I am stuck proving this trivial inequality: on a real inner product space,
$(||x||+||y||)\frac{\langle x,y\rangle}{||x|| \cdot ||y||}\leq||x+y||$
I have tried to square both sides and use the Cauchy Schwarz inequality to get to $||x||\cdot||y||\leq\langle x,y\rangle$, which is obviously incorrect.
Any help is much appreciated.
On
Since the inequality is invariant under the scaling $(x,y)\mapsto (tx,ty)$, we can assume $\|x\|=1$. Set $r=\|y\|$ and $\alpha = \langle x,y \rangle / r \in [1,1]$. We now have the inequality $$(1+r)\alpha \le \sqrt{1 + r^2 + 2 r \alpha}, \quad r \ge 0,\, \alpha \in [-1,1]$$ which should be a simple calculus exercise to verify.
It is trivial when $\alpha < 0$, so let us assume $\alpha \ge 0$. In this case we can square both sides to get the equivalent inequality $$(1+r)^2 \alpha^2 \le 1+r^2+2r\alpha.$$ So if we set $$F(r,\alpha) = 1+r^2+2r\alpha-(1+r)^2\alpha^2, \quad r \ge 0, \,\alpha \in [0,1]$$ we can see $F \ge 0$ for $r = 0$, $r \to +\infty$, $\alpha = 0$ and $\alpha = 1$. It remains to look for critical points of $F$ inside the region $r > 0$, $\alpha \in (0,1)$. However, differentiating with respect to $r$, we have $$F_r(r,\alpha) = 2r + 2\alpha - 2\alpha^2(1+r) = 2r(1-\alpha^2) + 2\alpha(1-\alpha)$$ which is strictly positive on $r > 0$, $\alpha \in (0,1)$. So there are no critical points, and we have $F \ge 0$ on the entire region.
When $\langle x,y \rangle \leq 0$ left side is negative (or zero), so the claim is trivial.
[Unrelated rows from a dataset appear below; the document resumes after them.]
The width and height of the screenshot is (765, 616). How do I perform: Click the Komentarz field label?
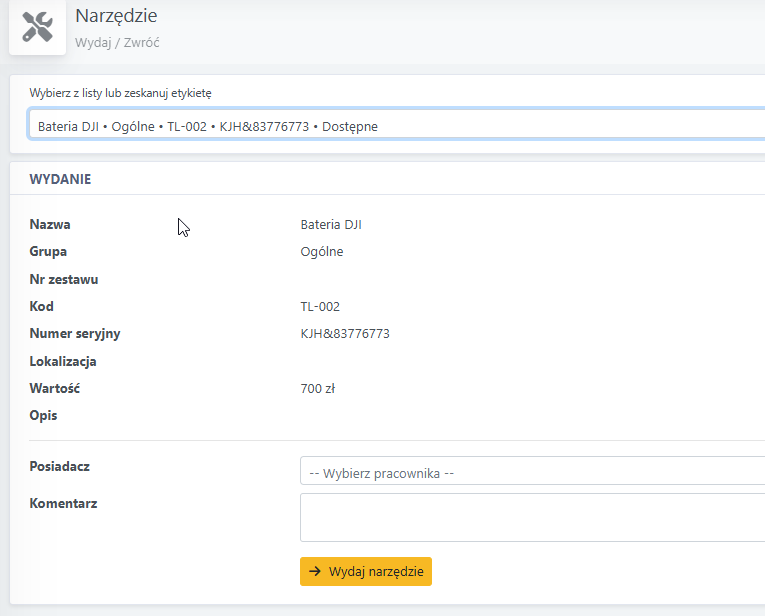point(63,503)
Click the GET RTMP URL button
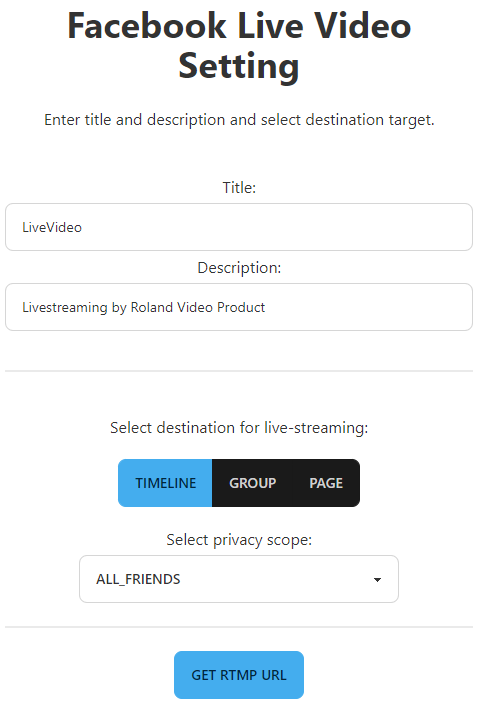The width and height of the screenshot is (478, 705). [x=239, y=675]
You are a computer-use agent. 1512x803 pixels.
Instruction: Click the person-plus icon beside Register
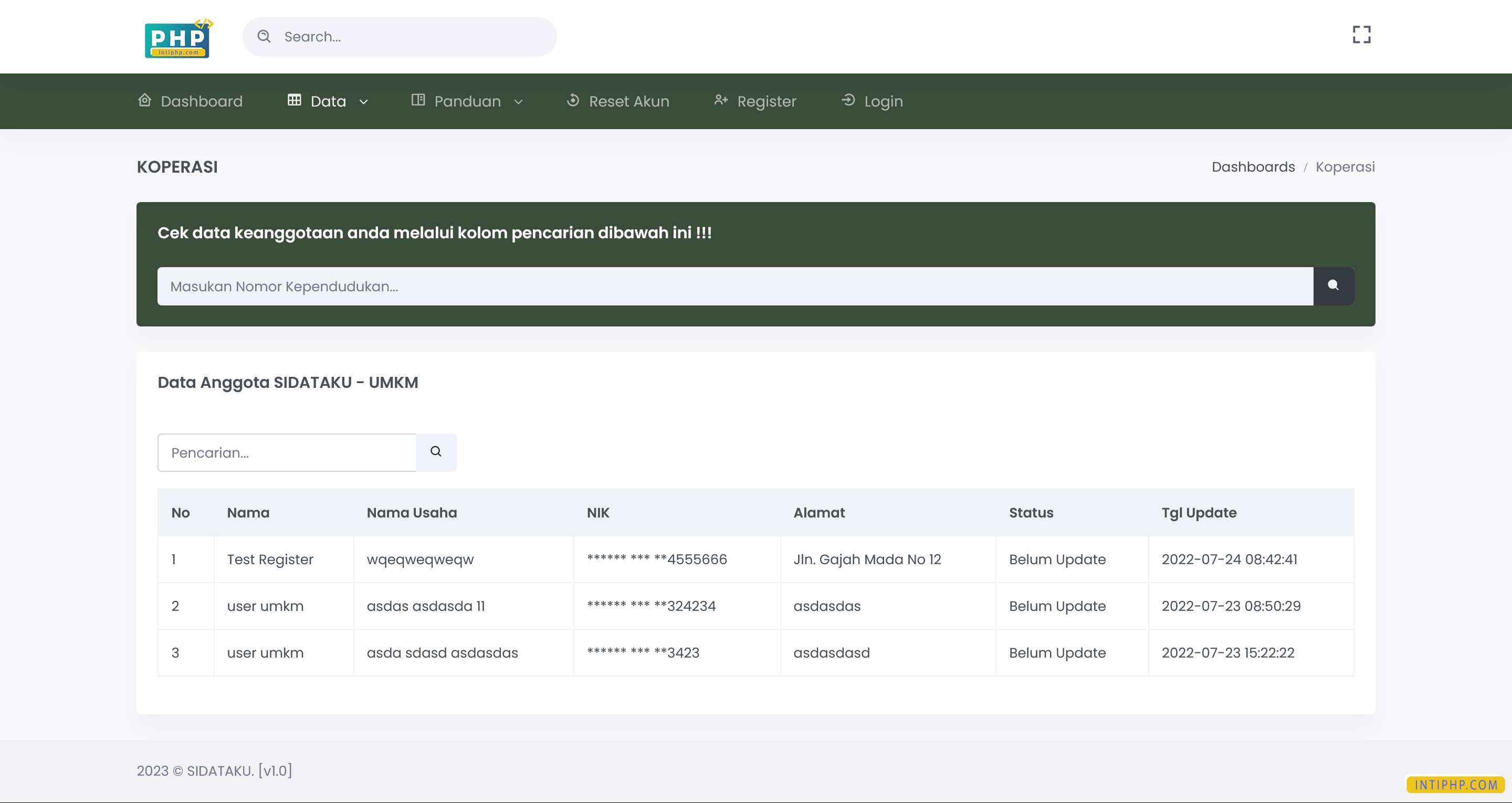click(x=721, y=100)
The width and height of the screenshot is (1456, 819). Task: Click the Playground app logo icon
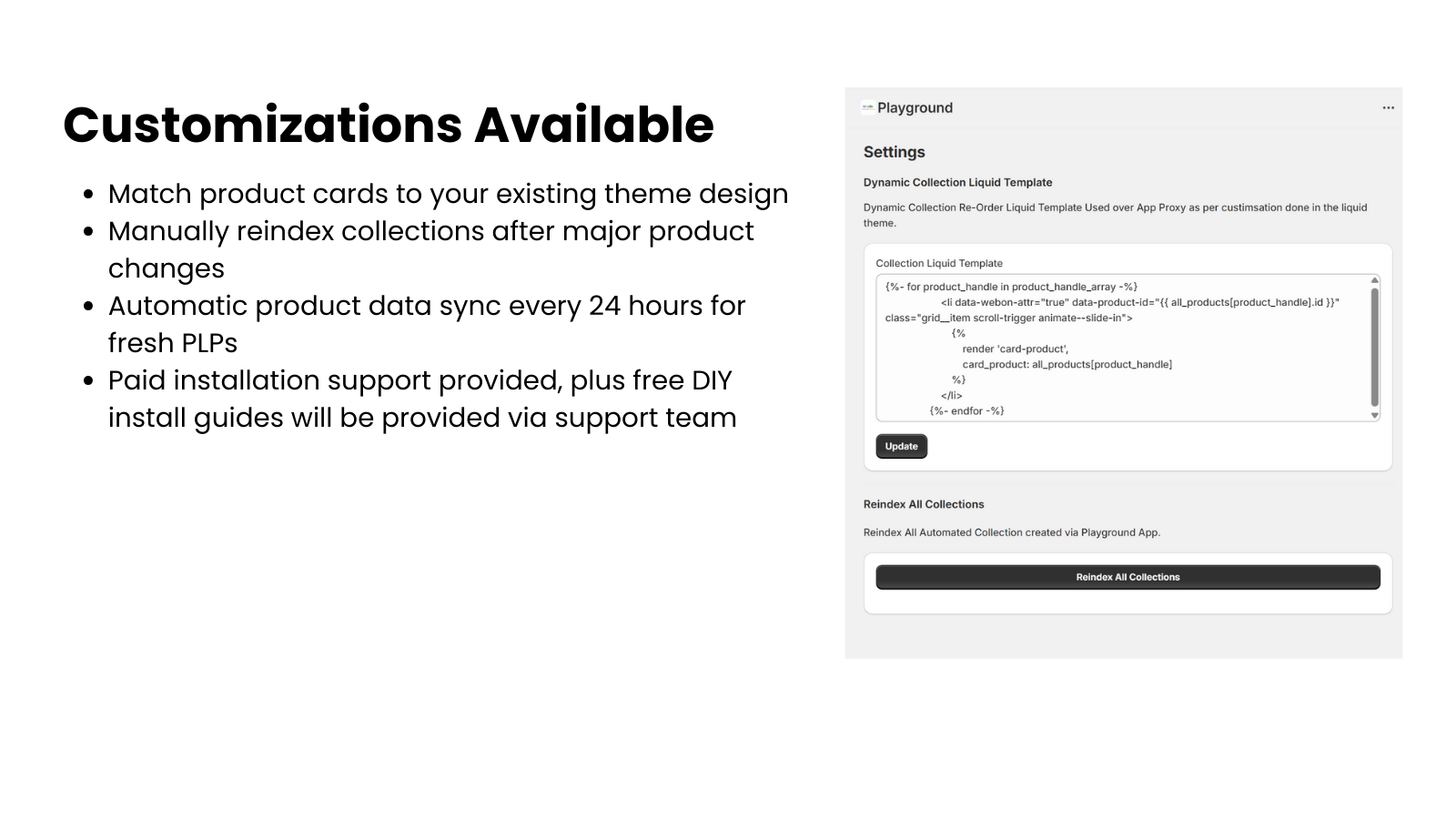point(867,107)
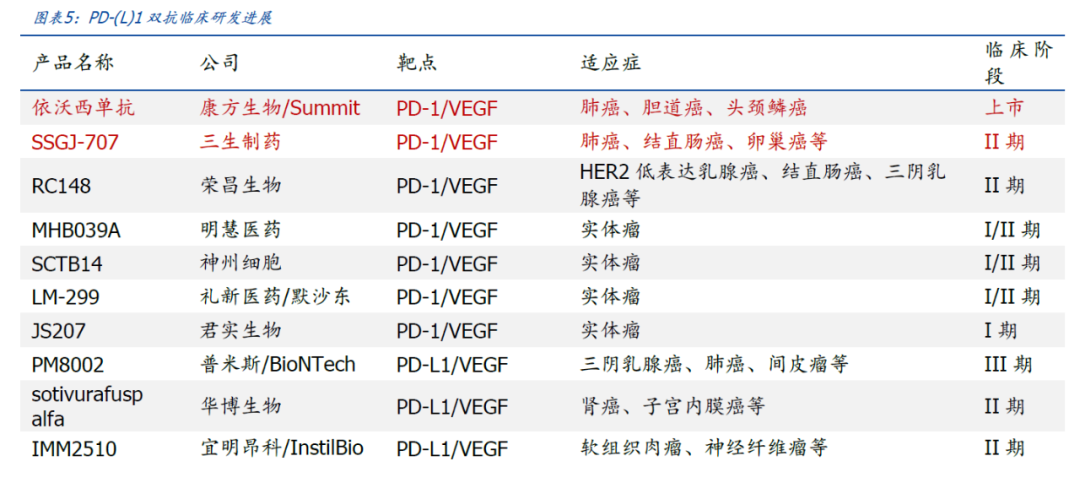The image size is (1080, 483).
Task: Click the JS207 product name
Action: pyautogui.click(x=59, y=331)
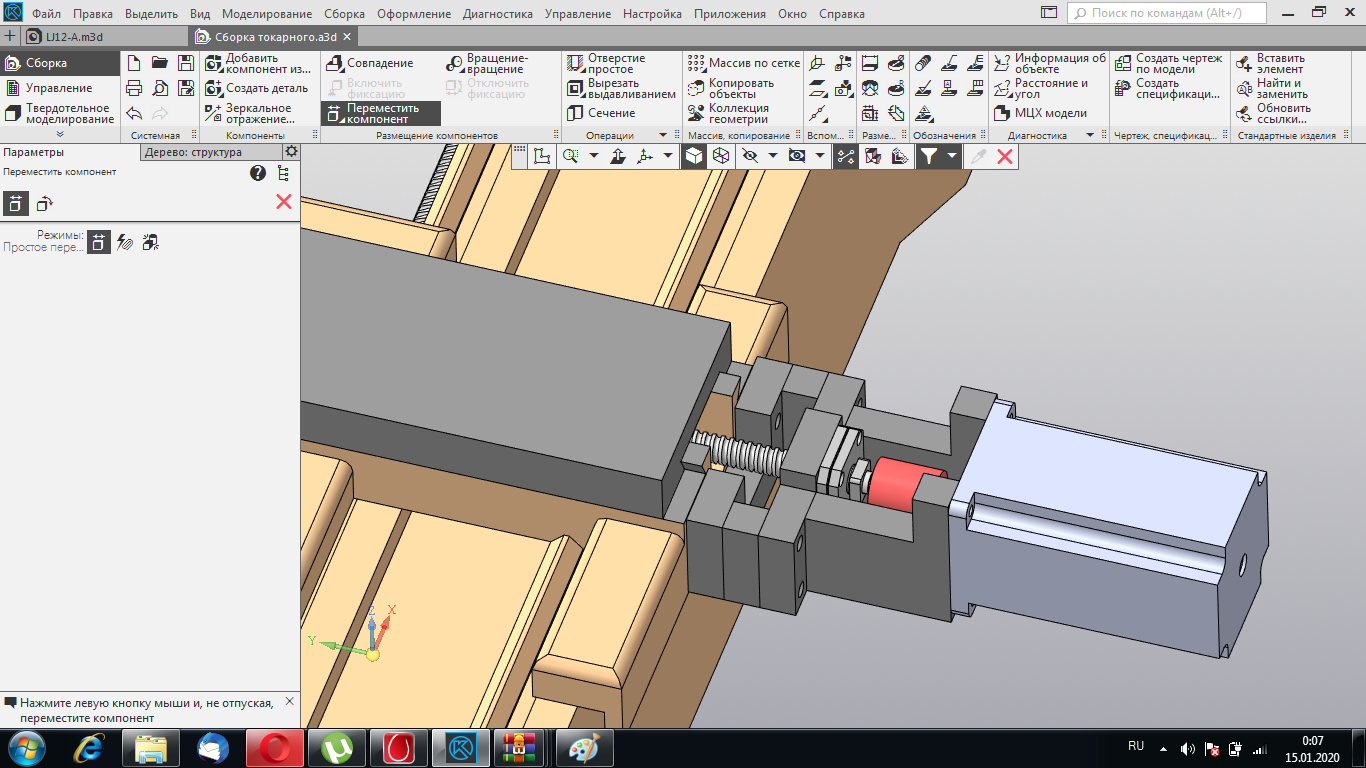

When $\langle x,y \rangle > 0$, then we can square both sides and $$ (\|x\|+\|y\|)^2\frac{{\left\langle x,y \right\rangle} \overbrace{{\left\langle x,y \right\rangle}}^{\text{C-S this}} }{\| x \|^2 \| y \|^2} \leq \left(\|x\|^2+2\|x\|\|y\|+\|y\|^2\right)\frac{\left\langle x,y \right\rangle}{\|x\|\|y\|} \text{.} $$ RHS becomes $$ \frac{\|x\|}{\|y\|}\overbrace{\left\langle x,y \right\rangle}^\text{C-S this}+2\left\langle x,y \right\rangle+\frac{\|y\|}{\|x\|}\overbrace{\left\langle x,y \right\rangle}^\text{C-S this} \leq \|x\|^2 + 2\left\langle x,y \right\rangle + \|y\|^2 = \| x+y \|^2 $$ which gives the claim.